* _Task prompt_
Count the lines in the data below that include the word "Open", then state the total and nothing besides.

[Saved entries]
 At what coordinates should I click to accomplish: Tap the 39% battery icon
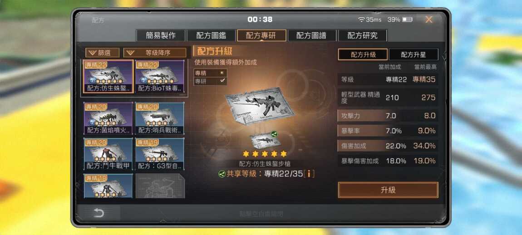click(x=407, y=20)
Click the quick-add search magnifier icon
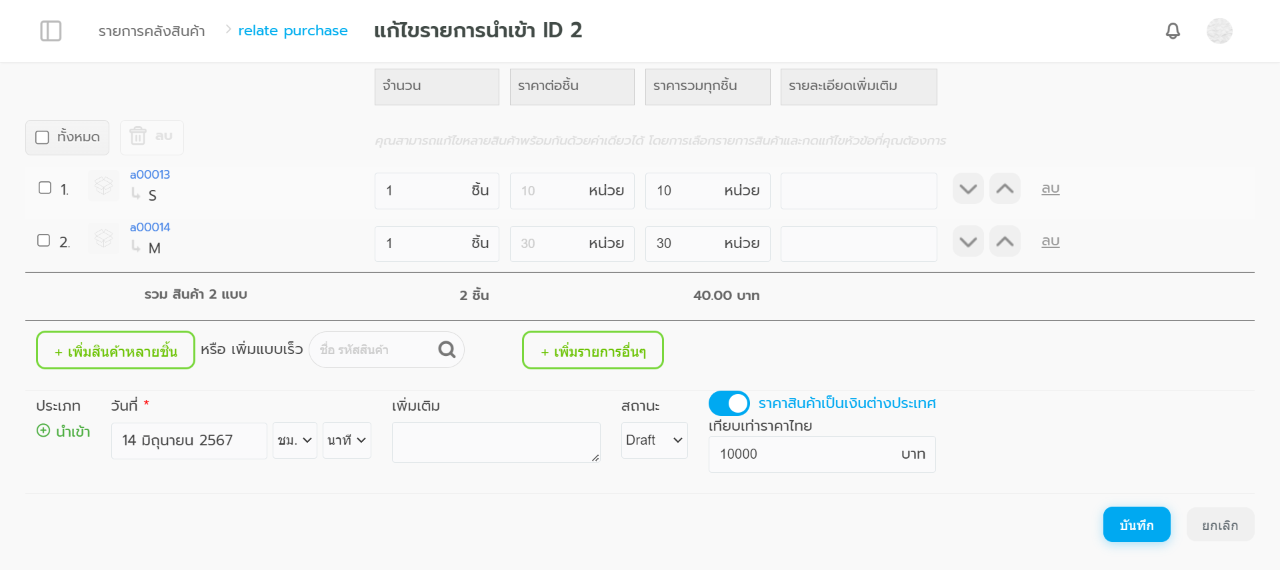This screenshot has width=1280, height=570. click(447, 349)
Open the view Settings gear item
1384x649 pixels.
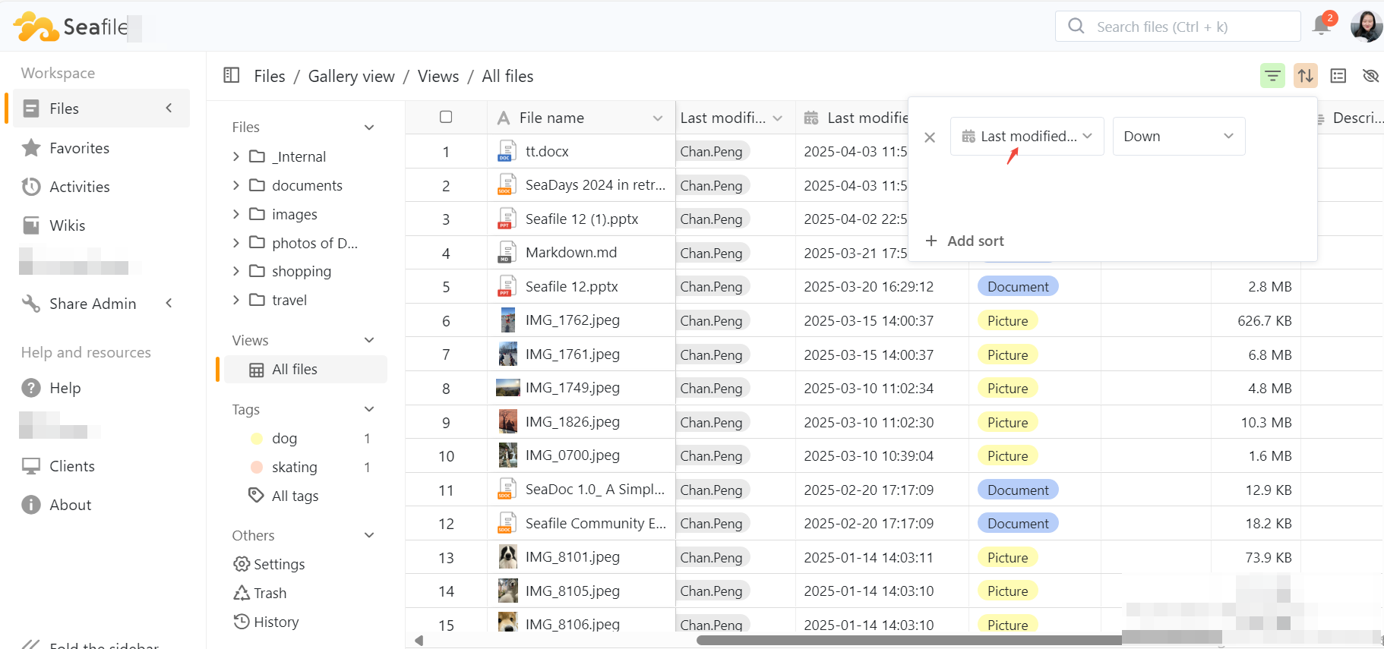[x=269, y=564]
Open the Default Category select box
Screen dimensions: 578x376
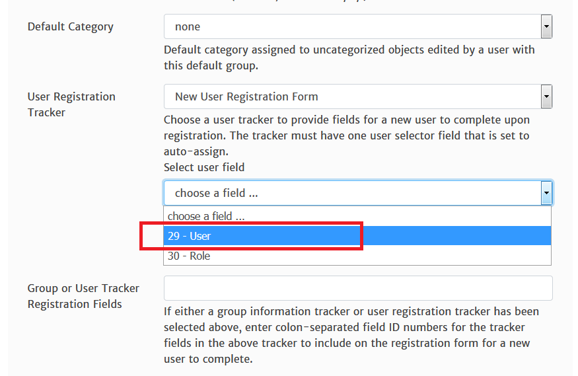358,26
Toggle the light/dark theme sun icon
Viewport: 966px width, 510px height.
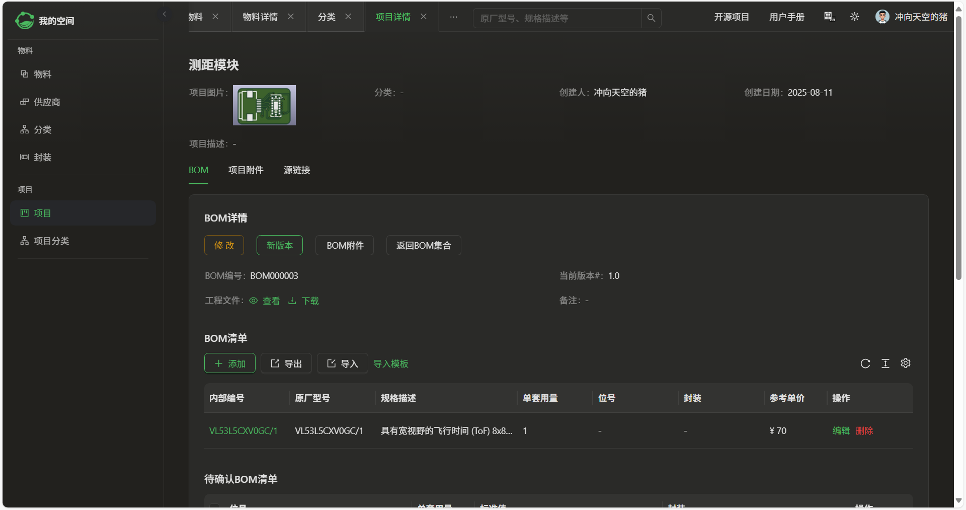point(854,17)
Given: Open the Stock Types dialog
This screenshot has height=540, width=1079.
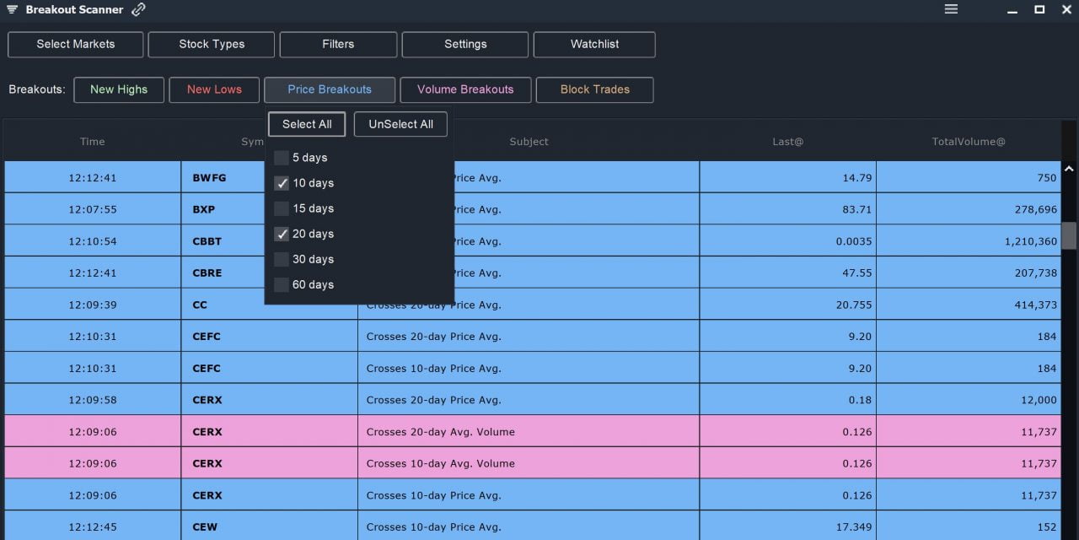Looking at the screenshot, I should coord(211,44).
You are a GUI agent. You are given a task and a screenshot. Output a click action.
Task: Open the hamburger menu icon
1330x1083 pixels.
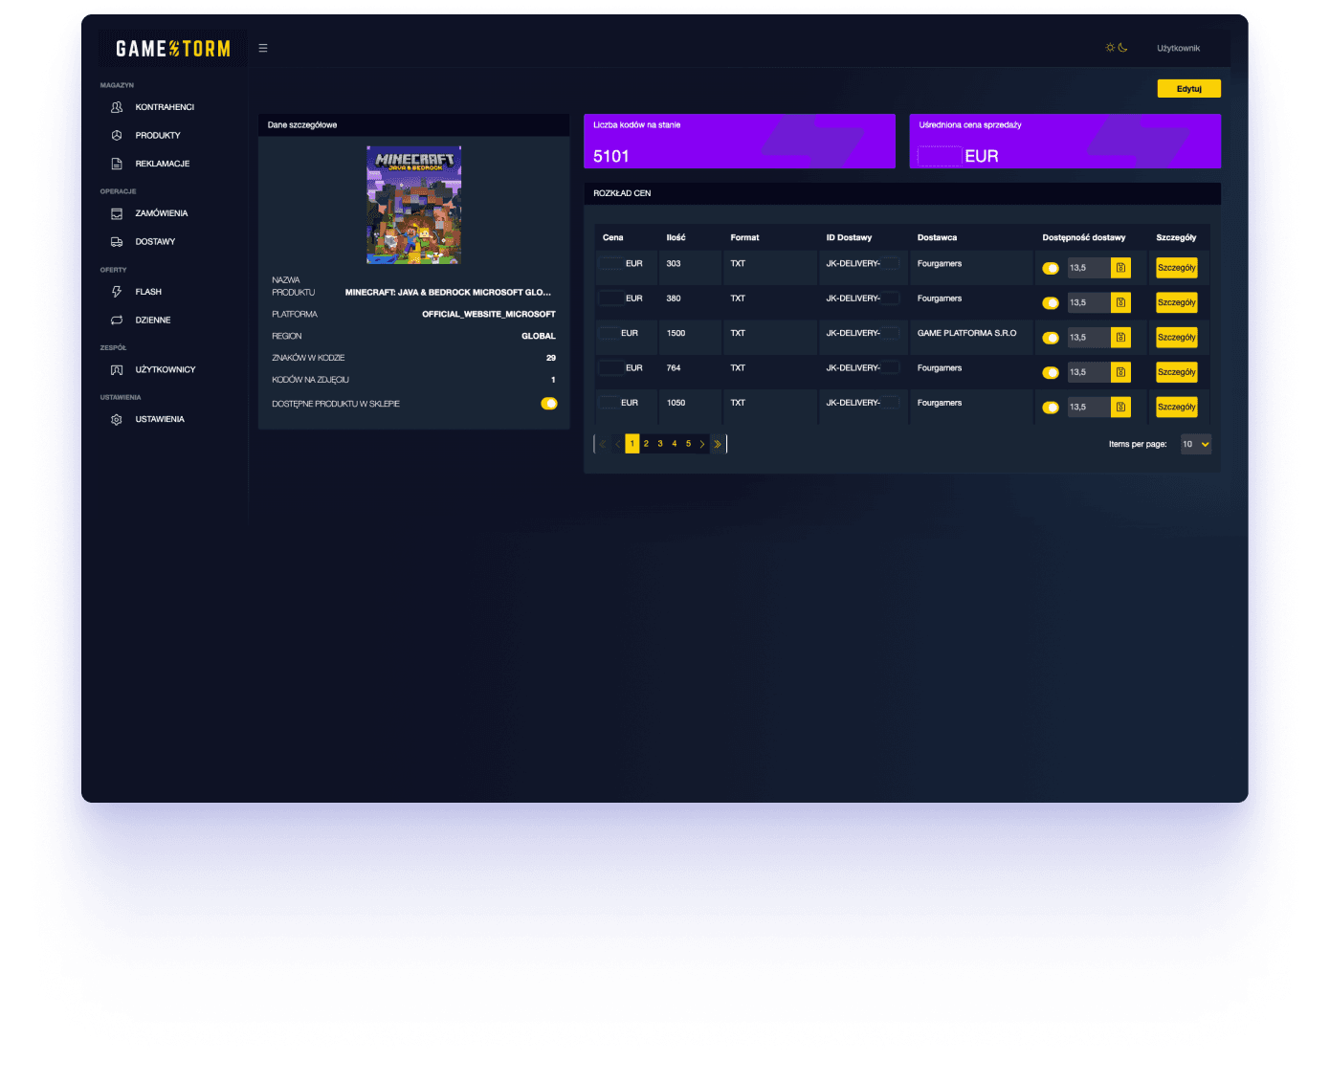pos(263,48)
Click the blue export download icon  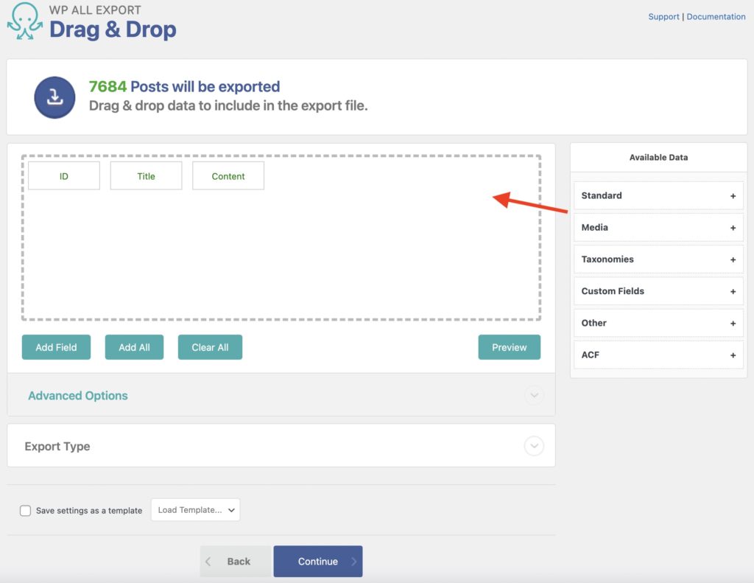click(x=54, y=96)
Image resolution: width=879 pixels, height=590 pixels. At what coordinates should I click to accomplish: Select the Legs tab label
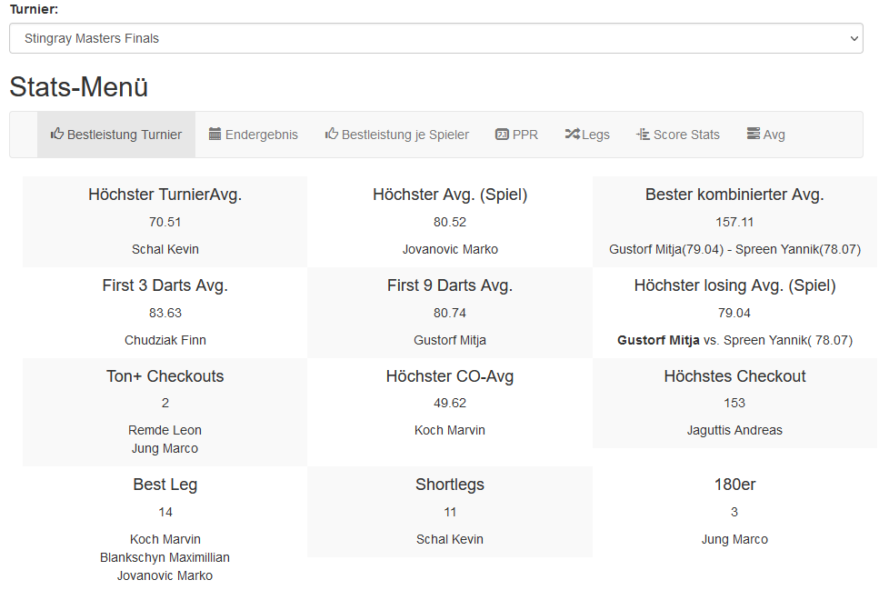596,135
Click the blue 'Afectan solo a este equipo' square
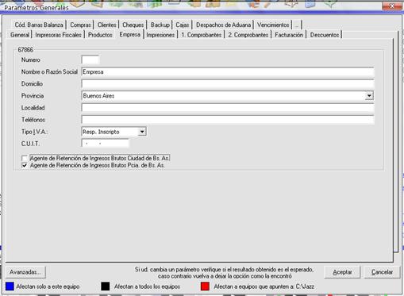This screenshot has width=404, height=296. 10,286
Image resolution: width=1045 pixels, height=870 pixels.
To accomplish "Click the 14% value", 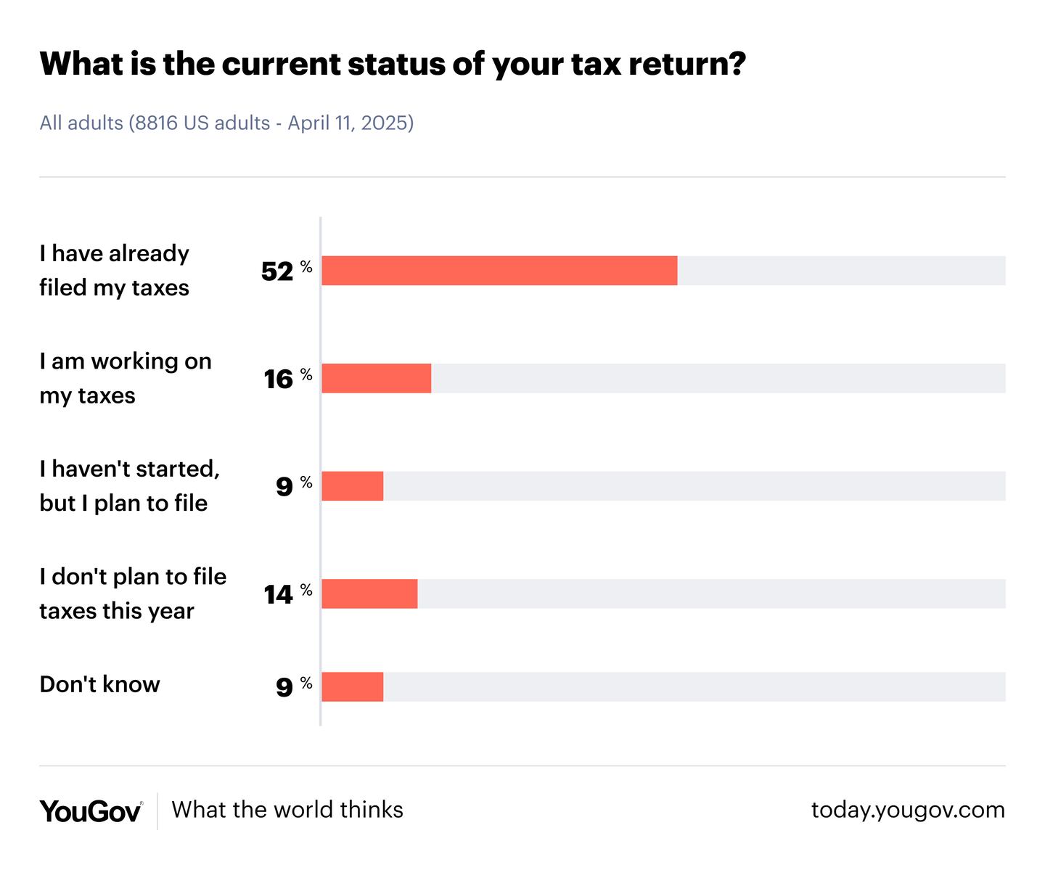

* _Output of the task_
4